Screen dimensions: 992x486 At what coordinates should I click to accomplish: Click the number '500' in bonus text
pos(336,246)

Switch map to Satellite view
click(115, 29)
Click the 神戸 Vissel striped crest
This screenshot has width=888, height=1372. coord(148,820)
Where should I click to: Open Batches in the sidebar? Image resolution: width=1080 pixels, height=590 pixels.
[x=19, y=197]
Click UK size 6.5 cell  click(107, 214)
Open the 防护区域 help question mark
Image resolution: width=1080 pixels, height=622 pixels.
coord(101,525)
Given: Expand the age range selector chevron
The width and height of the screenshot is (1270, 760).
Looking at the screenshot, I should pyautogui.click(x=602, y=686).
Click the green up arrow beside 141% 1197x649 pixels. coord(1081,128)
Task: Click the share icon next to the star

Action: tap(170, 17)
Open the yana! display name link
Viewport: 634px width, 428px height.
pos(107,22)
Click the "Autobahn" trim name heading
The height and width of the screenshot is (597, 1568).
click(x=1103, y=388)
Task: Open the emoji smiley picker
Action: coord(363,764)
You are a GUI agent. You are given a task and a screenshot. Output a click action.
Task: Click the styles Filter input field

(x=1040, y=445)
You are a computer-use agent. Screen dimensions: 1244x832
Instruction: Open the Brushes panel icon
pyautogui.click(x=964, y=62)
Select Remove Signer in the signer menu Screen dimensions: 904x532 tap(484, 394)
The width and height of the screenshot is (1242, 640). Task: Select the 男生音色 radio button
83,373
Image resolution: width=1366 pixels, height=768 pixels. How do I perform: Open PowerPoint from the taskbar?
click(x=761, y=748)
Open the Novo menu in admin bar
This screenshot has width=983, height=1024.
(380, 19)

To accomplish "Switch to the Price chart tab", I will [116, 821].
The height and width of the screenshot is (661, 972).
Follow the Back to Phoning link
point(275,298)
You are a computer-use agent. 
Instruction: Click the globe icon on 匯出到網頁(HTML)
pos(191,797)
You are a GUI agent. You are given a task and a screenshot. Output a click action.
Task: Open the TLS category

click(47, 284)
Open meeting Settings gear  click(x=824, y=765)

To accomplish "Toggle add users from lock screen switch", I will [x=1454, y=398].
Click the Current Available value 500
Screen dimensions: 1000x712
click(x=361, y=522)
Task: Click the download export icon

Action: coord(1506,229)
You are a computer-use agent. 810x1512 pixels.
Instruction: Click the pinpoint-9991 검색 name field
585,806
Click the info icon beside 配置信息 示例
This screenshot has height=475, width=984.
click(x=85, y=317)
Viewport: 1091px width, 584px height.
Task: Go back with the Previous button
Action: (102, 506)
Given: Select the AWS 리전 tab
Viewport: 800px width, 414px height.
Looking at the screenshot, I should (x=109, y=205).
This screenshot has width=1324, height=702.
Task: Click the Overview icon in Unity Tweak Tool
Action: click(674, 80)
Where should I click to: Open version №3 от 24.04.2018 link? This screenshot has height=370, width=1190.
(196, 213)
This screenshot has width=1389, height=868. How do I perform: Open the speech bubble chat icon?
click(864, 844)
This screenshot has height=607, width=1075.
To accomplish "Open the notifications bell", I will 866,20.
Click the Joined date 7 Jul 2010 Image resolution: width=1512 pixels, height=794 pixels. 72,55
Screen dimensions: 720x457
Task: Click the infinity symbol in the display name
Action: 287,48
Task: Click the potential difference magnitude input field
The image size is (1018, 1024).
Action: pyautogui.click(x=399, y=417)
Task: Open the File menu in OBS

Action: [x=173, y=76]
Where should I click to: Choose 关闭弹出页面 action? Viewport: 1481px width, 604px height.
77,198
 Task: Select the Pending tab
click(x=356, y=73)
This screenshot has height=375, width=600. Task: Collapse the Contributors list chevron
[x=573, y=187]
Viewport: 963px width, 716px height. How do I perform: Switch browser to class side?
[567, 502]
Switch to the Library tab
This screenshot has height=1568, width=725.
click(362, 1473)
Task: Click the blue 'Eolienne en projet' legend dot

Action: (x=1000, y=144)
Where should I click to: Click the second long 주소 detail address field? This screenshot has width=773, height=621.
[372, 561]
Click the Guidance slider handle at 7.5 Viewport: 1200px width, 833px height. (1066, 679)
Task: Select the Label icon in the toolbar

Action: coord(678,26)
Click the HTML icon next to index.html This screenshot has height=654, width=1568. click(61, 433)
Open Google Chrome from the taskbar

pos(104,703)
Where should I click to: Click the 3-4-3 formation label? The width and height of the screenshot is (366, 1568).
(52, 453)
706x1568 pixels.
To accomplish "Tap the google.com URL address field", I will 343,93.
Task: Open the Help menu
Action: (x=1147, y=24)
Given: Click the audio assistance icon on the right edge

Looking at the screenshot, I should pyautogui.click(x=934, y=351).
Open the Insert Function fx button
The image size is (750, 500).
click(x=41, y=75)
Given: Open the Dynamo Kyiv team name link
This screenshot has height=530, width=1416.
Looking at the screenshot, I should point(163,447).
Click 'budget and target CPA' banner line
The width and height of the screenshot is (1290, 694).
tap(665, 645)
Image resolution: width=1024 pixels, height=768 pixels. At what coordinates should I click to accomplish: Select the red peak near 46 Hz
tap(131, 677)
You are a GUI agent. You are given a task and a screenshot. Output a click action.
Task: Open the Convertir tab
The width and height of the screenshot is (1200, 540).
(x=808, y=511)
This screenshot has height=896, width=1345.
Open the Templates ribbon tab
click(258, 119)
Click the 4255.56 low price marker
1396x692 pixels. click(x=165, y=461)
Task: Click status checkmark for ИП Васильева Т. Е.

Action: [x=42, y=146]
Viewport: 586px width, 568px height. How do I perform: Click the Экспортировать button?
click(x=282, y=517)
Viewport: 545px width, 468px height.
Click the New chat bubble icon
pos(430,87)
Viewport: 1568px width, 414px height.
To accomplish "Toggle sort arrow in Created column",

|---|

> **TASK OBJECTIVE**
Your answer should consist of all lines in the listing above that contain "computer".

> **ANSWER TO THIS EXERCISE**
You are a computer-use agent. Screen dimensions: 1244x832
You are a computer-use agent. 
You are a computer-use agent. 810x1512 pixels.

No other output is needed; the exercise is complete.